DOCUMENT SEGMENT:

I have been texting this guy I met recently through Instagram. He is separated from the mother of his kids but still lives in the same house with her because he has no place else to stay he only has his mom and there is no room for him to stay, also he says the mother (his ex) is incapable of looking after the kids so he has to stay around for their wellbeing while he sorts out his own place otherwise the mother will just neglect them if left as a single parent. I believe him 100 percent by the way because I had a similar situation in my family with a neglectful parent, it's one of the many things we have in common.

 

Anyway, we have been chatting for a few weeks now and he appears to like me he knows I like him because I've told him he's very attractive, but recently his replies have slowed down, he always texts me back but not as often as before. He's really a great father and takes his kids everywhere with him, I have been asking him to meet up with me which he's agreed to when he has some child free time even though I've told him I don't mind if he brings his kids.

 

The other thing is he is unemployed but always seems to have money, he is always going out and buying nice things and taking his son toy shopping, wears designer clothes all the time.He even sent me money through paypal to buy my son a new high chair! yet he absolutely will not go into income or what he does for a living at all. Any time I ask what he does or what is previous employment was even he just brushes it off and says 'Oh i do many things' and moves on to something else. Do you think he is hiding something?

SUPPLIED MATERIAL:
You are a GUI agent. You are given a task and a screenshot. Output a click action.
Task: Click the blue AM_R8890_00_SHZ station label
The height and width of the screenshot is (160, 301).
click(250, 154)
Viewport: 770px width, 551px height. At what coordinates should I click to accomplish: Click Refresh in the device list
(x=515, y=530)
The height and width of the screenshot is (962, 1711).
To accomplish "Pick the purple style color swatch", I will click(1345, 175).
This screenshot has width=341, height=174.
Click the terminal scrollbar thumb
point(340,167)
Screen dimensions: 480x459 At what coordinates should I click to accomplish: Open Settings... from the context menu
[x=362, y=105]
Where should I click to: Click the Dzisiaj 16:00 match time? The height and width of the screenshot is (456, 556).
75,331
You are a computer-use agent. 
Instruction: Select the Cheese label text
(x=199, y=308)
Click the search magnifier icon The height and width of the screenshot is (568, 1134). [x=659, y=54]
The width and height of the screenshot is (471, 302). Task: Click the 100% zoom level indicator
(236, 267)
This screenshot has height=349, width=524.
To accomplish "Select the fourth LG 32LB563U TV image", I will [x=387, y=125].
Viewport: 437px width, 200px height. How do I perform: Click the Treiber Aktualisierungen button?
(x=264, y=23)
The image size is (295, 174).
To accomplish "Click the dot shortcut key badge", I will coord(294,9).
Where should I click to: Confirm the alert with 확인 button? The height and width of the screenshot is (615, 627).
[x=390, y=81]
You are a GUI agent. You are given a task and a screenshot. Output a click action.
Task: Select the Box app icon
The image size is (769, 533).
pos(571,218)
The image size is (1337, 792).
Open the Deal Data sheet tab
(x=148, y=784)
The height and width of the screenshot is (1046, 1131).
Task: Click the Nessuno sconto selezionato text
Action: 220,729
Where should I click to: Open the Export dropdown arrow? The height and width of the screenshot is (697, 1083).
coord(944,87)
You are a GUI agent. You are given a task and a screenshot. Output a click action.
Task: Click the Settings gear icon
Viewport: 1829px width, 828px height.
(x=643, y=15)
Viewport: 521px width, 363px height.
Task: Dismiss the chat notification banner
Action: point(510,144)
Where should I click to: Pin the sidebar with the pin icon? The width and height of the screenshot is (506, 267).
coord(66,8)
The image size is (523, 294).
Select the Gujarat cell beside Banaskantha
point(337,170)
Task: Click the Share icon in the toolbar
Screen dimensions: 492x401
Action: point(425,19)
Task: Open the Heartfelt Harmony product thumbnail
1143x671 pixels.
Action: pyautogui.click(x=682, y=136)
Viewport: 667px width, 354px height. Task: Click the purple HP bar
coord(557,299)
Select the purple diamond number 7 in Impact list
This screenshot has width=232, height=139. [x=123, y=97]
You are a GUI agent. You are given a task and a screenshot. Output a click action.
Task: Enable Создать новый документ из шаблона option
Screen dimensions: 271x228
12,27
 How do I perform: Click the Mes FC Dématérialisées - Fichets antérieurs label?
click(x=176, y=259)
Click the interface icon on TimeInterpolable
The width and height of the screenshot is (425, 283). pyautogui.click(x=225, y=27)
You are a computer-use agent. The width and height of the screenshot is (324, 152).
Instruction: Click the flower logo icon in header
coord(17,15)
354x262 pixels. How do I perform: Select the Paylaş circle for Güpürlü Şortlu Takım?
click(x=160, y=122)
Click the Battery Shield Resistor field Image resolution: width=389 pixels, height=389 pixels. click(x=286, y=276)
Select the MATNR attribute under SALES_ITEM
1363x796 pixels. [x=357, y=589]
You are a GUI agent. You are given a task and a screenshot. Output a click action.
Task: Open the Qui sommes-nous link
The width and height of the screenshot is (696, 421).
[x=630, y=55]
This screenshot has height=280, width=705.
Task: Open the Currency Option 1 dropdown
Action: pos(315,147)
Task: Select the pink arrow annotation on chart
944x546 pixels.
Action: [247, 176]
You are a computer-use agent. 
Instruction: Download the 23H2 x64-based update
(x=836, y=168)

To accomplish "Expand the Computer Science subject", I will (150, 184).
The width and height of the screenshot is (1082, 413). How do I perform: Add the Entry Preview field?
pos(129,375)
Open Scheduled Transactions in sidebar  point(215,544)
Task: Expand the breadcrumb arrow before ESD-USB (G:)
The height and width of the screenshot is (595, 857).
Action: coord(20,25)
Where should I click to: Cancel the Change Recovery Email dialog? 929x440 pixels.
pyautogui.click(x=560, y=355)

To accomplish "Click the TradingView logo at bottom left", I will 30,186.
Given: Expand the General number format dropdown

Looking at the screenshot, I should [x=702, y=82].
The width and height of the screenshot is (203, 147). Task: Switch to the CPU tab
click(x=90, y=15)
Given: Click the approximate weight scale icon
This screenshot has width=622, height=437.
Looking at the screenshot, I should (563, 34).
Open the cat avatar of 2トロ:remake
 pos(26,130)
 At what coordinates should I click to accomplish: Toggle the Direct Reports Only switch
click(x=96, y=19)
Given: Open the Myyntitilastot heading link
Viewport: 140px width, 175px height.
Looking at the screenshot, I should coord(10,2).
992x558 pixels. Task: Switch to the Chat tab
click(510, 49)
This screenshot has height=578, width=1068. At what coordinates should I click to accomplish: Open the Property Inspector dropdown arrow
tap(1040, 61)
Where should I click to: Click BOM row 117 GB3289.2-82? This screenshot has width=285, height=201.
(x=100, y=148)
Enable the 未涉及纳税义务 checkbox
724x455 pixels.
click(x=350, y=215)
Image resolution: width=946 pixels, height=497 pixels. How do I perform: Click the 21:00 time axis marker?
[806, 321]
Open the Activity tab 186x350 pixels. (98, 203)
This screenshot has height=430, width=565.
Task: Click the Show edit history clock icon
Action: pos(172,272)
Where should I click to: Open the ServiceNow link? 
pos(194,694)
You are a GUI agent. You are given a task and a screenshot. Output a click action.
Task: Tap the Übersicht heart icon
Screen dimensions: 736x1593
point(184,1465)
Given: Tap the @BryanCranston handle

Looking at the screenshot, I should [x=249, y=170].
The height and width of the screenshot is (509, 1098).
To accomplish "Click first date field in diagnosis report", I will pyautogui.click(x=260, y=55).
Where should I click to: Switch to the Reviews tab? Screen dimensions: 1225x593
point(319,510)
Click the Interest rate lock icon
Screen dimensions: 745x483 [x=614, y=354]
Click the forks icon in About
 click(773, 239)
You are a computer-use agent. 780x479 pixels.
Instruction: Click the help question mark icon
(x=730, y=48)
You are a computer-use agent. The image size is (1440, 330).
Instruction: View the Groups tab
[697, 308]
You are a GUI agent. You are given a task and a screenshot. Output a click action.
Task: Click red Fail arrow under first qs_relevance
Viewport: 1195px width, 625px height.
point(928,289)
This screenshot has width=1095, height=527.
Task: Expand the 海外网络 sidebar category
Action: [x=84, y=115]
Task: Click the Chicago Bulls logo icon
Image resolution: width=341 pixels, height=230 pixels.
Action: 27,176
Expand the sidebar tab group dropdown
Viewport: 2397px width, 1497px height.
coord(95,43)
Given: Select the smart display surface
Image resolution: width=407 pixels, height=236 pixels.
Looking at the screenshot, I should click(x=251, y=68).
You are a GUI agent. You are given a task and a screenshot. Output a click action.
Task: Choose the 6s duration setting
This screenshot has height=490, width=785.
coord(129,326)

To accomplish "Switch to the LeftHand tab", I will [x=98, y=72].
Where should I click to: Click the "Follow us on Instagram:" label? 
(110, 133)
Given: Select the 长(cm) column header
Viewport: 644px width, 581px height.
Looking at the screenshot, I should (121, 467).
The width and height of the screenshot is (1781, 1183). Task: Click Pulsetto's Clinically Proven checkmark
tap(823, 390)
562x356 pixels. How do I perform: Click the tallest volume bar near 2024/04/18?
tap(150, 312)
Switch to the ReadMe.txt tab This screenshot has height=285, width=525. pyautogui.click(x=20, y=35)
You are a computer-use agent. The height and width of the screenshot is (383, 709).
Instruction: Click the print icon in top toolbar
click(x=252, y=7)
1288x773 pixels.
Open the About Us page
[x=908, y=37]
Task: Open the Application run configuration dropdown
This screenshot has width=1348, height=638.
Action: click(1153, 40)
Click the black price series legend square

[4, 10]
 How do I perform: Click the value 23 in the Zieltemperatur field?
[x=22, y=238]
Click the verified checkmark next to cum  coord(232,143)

SHORT PROBLEM 1: In the post about the man met through Instagram, what did he send money through PayPal for?
SHORT PROBLEM 2: Write out the part of the records that opens with the line containing "Click the black price series legend square" and continues through the end of the records.

COMPLETE ANSWER 1: To buy the writer's son a new high chair.

COMPLETE ANSWER 2:
Click the black price series legend square

[4, 10]
 How do I perform: Click the value 23 in the Zieltemperatur field?
[x=22, y=238]
Click the verified checkmark next to cum  coord(232,143)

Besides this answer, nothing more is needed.